WHAT YOU WILL DO: Look through the material below. Return exactly the lines from the one with "Click the 'בואו" through the one with "Remove the Best", both included.

****************

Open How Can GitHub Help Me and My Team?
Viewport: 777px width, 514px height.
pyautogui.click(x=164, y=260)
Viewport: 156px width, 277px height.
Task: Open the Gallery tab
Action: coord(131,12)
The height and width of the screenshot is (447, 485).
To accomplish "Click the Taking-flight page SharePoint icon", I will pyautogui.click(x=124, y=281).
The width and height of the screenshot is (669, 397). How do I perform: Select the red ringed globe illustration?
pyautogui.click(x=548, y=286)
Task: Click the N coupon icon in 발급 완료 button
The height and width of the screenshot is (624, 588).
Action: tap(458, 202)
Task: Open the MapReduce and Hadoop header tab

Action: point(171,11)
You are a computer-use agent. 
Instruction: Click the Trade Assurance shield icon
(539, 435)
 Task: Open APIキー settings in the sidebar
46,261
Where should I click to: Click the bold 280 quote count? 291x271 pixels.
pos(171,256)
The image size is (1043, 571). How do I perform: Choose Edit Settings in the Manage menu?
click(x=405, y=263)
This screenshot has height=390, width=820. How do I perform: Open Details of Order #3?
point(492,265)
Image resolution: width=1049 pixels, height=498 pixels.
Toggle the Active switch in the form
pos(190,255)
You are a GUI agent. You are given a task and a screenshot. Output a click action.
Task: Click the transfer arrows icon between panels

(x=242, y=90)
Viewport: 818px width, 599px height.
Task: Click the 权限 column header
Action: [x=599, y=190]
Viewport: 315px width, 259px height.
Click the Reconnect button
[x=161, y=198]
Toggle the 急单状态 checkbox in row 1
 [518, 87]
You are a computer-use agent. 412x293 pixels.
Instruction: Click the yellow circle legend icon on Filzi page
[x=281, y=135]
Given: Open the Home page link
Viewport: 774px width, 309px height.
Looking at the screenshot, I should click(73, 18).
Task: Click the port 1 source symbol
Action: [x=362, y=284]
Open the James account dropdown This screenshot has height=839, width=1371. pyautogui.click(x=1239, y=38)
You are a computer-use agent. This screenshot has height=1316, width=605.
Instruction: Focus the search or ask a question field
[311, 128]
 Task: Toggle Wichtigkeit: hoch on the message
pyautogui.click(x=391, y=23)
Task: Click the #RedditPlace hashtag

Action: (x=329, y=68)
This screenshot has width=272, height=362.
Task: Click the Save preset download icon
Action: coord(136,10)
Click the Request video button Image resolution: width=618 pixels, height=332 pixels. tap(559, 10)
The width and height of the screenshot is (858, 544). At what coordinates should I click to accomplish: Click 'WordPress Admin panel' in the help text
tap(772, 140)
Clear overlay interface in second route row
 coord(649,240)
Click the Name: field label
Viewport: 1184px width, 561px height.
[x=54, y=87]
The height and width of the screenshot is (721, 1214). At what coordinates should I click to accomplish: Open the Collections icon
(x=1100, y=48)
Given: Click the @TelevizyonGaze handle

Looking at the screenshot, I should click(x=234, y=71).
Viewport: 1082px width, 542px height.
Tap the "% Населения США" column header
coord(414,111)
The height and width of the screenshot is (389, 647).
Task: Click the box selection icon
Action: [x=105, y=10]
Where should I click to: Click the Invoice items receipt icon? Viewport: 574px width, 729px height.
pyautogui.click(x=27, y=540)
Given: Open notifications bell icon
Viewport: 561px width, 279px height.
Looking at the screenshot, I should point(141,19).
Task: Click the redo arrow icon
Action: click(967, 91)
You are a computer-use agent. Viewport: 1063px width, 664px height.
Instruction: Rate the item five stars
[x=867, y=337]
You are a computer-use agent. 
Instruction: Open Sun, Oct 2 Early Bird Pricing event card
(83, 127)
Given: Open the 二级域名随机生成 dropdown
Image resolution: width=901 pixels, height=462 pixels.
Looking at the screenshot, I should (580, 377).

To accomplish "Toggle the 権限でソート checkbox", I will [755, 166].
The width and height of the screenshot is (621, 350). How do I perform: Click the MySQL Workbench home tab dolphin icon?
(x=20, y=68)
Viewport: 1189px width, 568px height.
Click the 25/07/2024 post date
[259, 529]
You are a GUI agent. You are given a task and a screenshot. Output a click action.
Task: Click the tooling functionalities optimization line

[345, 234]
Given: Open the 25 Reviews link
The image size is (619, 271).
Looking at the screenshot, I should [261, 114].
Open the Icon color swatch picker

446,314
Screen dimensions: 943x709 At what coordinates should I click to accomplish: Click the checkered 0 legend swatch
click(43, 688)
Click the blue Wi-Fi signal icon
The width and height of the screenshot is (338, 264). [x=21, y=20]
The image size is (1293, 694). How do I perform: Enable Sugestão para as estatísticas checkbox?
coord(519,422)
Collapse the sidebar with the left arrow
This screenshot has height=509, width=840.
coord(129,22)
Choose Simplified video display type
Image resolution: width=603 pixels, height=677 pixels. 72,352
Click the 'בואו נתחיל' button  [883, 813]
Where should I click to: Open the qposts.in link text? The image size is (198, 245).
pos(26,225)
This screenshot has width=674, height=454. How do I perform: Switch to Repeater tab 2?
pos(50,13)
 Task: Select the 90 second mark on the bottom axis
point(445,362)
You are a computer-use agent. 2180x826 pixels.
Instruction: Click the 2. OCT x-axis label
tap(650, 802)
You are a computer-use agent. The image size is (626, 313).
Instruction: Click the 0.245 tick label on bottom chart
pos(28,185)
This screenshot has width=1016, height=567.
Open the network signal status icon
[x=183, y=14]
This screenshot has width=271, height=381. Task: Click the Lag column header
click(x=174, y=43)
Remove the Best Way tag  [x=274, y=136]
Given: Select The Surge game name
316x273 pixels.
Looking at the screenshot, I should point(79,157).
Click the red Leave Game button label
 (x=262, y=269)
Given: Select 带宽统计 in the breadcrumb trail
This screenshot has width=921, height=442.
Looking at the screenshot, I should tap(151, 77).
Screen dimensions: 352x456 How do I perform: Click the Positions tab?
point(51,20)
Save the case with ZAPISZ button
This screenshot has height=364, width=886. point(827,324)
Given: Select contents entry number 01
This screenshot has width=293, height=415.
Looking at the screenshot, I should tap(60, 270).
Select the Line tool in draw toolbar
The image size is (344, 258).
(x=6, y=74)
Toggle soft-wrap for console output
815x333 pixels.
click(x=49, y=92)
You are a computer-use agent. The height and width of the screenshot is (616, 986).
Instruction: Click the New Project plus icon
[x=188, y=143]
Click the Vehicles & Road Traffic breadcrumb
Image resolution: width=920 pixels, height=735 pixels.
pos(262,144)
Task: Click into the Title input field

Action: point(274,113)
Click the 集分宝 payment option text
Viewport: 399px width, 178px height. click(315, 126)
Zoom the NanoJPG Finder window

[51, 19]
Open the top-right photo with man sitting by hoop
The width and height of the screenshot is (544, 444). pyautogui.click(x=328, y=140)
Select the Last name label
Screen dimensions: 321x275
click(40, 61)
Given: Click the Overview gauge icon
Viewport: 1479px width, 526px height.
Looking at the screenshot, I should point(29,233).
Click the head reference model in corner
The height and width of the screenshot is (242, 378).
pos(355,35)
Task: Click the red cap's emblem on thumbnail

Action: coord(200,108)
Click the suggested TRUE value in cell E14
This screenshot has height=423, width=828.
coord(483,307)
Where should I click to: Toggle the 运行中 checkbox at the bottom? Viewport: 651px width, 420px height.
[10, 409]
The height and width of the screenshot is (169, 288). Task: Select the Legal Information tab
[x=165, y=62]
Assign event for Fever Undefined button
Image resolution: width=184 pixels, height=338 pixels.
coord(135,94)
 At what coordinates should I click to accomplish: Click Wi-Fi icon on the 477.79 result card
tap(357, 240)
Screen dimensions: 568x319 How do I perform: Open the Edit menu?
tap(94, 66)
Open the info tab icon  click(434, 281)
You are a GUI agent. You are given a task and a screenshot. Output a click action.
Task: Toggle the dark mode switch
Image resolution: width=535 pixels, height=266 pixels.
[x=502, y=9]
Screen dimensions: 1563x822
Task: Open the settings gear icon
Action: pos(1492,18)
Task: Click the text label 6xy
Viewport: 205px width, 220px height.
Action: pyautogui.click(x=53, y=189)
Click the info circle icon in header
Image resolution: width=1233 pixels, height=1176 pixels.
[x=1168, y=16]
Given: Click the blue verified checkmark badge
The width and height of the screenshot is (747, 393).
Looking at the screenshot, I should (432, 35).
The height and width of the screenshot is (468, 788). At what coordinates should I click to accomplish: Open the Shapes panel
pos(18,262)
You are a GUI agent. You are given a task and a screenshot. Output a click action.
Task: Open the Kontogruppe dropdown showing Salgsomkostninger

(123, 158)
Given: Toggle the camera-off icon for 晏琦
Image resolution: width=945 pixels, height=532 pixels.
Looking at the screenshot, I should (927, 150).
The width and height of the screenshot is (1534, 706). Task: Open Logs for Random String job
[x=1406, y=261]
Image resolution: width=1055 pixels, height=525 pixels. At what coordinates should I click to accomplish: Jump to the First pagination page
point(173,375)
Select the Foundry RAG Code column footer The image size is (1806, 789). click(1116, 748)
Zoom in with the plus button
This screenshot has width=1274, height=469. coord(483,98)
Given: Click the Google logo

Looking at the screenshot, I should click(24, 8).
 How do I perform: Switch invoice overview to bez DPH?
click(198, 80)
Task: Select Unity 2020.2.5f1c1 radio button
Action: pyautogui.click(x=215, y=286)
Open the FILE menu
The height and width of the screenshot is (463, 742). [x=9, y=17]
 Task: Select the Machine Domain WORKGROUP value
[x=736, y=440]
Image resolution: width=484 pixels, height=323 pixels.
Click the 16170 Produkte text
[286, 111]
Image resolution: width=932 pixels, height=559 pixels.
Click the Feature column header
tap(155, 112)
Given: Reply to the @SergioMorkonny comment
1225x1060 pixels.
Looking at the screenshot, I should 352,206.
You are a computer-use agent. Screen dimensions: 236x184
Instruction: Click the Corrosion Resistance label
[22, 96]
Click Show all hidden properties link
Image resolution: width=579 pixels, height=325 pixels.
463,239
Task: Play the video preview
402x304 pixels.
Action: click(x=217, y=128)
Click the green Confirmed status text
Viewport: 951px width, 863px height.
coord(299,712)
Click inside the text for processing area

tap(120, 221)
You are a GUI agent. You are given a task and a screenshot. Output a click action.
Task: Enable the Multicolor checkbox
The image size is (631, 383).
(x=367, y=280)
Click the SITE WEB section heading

****************

RESPONSE BOX:
Click the 'בואו נתחיל' button  [883, 813]
Where should I click to: Open the qposts.in link text? The image size is (198, 245).
pos(26,225)
This screenshot has width=674, height=454. How do I perform: Switch to Repeater tab 2?
pos(50,13)
 Task: Select the 90 second mark on the bottom axis
point(445,362)
You are a computer-use agent. 2180x826 pixels.
Instruction: Click the 2. OCT x-axis label
tap(650, 802)
You are a computer-use agent. The image size is (626, 313).
Instruction: Click the 0.245 tick label on bottom chart
pos(28,185)
This screenshot has width=1016, height=567.
Open the network signal status icon
[x=183, y=14]
This screenshot has width=271, height=381. Task: Click the Lag column header
click(x=174, y=43)
Remove the Best Way tag  [x=274, y=136]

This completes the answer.